Biden Continues Hardline Cuba Policy

The administration announced its fourth round of Cuba sanctions Thursday

The US announced new sanctions on Cuban officials on Thursday as the Biden administration continues a hardline approach towards Havana.

Thursday’s sanctions marked the fourth round since anti-government protests took place in the country in July. The sanctions targeted two military officials and one prison official.

Considering Cuba has been under a US trade embargo for over 60 years, sanctions on government officials have virtually no impact, but they do send a message that the Biden administration has no plans to ease the pressure.

As a candidate, President Biden vowed to return to the Obama-era Cuba policies. The Obama administration took steps towards normalization with Havana but never filled lifted the trade embargo, so the steps were easily reversed by Trump.

One reason that Biden could be taking a hardline approach to Cuba is to secure more votes in Florida for the next election. Democrats have traditionally done very well in the Miami-Dade country of Florida, which is home to many Cuban Americans. In 2016, Trump won the state of Florida, but Hillary Clinton won Miami-Dade by nearly 30 percent. In 2020, President Biden won the county, but only by about 7.5 percent.

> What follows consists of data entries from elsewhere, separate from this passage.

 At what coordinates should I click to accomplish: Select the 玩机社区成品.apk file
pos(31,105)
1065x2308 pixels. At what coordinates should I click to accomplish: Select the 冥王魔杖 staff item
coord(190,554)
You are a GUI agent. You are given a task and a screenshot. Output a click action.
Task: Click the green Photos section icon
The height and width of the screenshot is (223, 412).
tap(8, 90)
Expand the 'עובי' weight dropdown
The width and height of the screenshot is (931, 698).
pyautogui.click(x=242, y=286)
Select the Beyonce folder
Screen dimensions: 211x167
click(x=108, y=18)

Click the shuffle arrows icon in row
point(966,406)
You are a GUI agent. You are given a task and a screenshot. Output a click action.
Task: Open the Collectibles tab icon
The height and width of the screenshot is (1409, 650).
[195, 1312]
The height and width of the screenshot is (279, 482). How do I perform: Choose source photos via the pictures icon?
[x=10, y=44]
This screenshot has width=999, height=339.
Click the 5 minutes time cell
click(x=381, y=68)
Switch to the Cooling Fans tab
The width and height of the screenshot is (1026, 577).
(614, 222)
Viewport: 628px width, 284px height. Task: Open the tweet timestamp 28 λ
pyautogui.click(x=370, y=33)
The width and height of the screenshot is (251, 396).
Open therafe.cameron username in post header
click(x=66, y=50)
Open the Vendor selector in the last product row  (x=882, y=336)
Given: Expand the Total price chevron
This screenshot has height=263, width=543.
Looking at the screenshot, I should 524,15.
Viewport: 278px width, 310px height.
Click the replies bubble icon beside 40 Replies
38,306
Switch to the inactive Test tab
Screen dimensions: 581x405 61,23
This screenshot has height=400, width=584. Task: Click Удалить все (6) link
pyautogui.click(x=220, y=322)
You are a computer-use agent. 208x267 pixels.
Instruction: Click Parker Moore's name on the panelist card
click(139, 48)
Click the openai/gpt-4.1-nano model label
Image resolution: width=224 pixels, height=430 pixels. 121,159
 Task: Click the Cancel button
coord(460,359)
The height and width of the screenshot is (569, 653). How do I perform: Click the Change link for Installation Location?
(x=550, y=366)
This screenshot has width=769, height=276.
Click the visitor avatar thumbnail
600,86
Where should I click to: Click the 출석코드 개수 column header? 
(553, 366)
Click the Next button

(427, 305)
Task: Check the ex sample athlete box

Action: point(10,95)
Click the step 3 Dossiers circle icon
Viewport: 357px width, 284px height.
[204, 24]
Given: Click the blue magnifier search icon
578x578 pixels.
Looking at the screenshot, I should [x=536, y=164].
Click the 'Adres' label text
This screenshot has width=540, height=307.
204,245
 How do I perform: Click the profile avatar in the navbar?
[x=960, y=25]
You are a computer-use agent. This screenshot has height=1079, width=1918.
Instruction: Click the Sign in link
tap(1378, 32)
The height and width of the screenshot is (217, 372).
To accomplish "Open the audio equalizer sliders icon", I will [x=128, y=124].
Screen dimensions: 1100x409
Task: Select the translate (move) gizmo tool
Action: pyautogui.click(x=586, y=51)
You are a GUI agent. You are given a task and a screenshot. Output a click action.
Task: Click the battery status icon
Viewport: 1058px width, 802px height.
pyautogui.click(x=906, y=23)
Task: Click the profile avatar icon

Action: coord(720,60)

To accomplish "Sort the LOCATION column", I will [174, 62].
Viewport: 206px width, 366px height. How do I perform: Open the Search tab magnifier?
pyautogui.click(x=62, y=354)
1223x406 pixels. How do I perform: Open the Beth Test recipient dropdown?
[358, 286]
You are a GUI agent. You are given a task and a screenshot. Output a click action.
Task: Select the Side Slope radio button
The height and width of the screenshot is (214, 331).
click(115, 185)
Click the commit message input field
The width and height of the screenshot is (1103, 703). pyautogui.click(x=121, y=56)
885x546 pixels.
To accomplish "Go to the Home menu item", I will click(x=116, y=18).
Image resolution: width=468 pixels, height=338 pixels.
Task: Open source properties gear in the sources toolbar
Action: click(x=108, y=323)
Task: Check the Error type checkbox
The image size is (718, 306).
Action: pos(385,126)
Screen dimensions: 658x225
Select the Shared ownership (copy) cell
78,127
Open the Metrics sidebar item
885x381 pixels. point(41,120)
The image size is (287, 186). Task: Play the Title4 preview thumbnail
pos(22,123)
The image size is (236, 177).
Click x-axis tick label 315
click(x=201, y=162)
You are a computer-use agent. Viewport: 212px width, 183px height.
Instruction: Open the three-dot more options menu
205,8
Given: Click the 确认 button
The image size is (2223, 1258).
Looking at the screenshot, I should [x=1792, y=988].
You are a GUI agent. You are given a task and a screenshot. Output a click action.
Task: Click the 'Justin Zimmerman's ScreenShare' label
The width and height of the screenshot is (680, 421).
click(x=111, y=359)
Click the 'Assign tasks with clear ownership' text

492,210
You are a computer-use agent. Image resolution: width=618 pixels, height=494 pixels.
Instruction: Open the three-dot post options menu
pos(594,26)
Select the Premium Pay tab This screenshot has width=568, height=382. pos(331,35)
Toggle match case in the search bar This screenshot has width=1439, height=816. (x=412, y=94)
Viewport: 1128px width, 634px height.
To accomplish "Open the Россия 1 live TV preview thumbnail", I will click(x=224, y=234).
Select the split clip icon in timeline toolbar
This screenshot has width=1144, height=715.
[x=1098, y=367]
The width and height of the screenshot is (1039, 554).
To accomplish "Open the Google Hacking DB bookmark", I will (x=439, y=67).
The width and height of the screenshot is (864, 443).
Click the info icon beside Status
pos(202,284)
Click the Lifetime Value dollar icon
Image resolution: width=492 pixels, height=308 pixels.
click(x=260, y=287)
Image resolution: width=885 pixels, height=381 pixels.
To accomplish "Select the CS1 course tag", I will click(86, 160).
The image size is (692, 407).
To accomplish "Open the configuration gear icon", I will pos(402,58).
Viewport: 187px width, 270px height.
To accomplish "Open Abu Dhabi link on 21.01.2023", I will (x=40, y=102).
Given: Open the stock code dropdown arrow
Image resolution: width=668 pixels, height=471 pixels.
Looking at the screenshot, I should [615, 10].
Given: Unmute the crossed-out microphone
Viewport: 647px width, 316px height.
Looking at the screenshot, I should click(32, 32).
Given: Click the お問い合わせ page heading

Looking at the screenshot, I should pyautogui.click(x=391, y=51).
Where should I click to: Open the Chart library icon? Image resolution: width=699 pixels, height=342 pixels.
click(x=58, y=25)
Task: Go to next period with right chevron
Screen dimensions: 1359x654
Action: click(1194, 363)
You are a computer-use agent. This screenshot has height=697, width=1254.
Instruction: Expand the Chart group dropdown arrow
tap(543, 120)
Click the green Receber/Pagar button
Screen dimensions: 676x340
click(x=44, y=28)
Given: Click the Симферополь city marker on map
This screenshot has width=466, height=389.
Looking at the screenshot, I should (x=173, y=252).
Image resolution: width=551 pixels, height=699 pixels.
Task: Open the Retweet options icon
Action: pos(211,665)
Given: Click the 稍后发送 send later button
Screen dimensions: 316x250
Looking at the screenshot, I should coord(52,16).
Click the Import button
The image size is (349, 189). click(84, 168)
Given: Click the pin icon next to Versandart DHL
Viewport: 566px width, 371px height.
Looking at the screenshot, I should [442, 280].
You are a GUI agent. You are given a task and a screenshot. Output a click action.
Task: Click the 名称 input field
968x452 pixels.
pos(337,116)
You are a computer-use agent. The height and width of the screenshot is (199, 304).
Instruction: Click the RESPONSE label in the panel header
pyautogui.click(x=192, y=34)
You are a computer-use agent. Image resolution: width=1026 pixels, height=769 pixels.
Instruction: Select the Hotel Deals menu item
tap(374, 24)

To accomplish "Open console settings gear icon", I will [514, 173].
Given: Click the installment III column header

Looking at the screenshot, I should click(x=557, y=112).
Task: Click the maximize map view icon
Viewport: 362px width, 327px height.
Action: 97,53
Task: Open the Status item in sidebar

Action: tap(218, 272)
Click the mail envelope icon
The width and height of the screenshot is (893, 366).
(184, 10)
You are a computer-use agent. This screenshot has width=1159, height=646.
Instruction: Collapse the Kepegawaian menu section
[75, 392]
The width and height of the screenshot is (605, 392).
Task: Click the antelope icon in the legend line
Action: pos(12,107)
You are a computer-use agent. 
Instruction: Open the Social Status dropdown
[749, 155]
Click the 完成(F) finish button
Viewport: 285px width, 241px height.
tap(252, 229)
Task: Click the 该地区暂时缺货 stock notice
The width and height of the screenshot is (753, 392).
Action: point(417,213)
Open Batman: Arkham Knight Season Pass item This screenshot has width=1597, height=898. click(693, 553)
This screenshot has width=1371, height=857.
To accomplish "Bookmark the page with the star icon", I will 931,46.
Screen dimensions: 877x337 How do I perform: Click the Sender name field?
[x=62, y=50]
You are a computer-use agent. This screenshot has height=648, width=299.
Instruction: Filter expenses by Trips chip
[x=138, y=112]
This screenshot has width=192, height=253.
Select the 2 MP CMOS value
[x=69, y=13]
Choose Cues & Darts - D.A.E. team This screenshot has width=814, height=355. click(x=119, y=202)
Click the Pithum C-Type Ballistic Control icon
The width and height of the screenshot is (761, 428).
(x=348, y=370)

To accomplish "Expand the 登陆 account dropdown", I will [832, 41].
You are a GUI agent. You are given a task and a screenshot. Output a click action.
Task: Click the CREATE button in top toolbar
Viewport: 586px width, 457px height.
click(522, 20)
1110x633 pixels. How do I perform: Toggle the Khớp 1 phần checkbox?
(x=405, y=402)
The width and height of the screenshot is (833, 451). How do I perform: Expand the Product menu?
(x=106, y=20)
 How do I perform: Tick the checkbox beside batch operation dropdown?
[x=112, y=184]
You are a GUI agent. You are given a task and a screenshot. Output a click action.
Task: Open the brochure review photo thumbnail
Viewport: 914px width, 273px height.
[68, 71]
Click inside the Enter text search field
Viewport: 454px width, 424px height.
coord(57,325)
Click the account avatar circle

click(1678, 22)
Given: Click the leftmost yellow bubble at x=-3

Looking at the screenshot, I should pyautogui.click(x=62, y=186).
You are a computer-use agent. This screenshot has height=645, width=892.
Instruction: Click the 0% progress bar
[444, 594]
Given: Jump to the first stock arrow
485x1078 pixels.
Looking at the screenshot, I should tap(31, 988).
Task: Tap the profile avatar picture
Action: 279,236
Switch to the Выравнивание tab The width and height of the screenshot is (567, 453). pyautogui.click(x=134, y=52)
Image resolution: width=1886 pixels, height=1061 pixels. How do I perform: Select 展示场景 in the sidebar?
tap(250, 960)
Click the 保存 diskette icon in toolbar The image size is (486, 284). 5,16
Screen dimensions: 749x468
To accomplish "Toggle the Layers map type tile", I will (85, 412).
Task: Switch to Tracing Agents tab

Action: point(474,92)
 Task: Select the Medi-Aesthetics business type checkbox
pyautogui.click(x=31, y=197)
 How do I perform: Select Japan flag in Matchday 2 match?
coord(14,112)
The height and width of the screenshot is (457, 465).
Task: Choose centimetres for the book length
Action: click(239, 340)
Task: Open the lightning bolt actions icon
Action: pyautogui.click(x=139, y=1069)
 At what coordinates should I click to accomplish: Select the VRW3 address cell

Biden’s Homeland Security Secretary Alejandro Mayorkas, who is Cuban-born himself, visited Miami Thursday and met with Cuban American activists. One Cuban American who met with Mayorkas said the 2020 election results in Miami-Dade were a “wake-up call” for the Democrats.

Mayorkas was vague with reporters when asked about Biden’s Cuba policies. “The Biden-Harris administration will develop its policy toward Cuba in support of the Cuban people with the Cuban American community,” he said.

Last month, in the wake of anti-government protests in Cuba and the assassination of Haiti’s president, Mayorkas, whose family fled Cuba after the revolution in 1959, delivered a warning to Cubans and Haitians not to come to the US. “The time is never right to attempt migration by sea,” he said. “Allow me to be clear: If you take to the sea, you will not come to the United States.”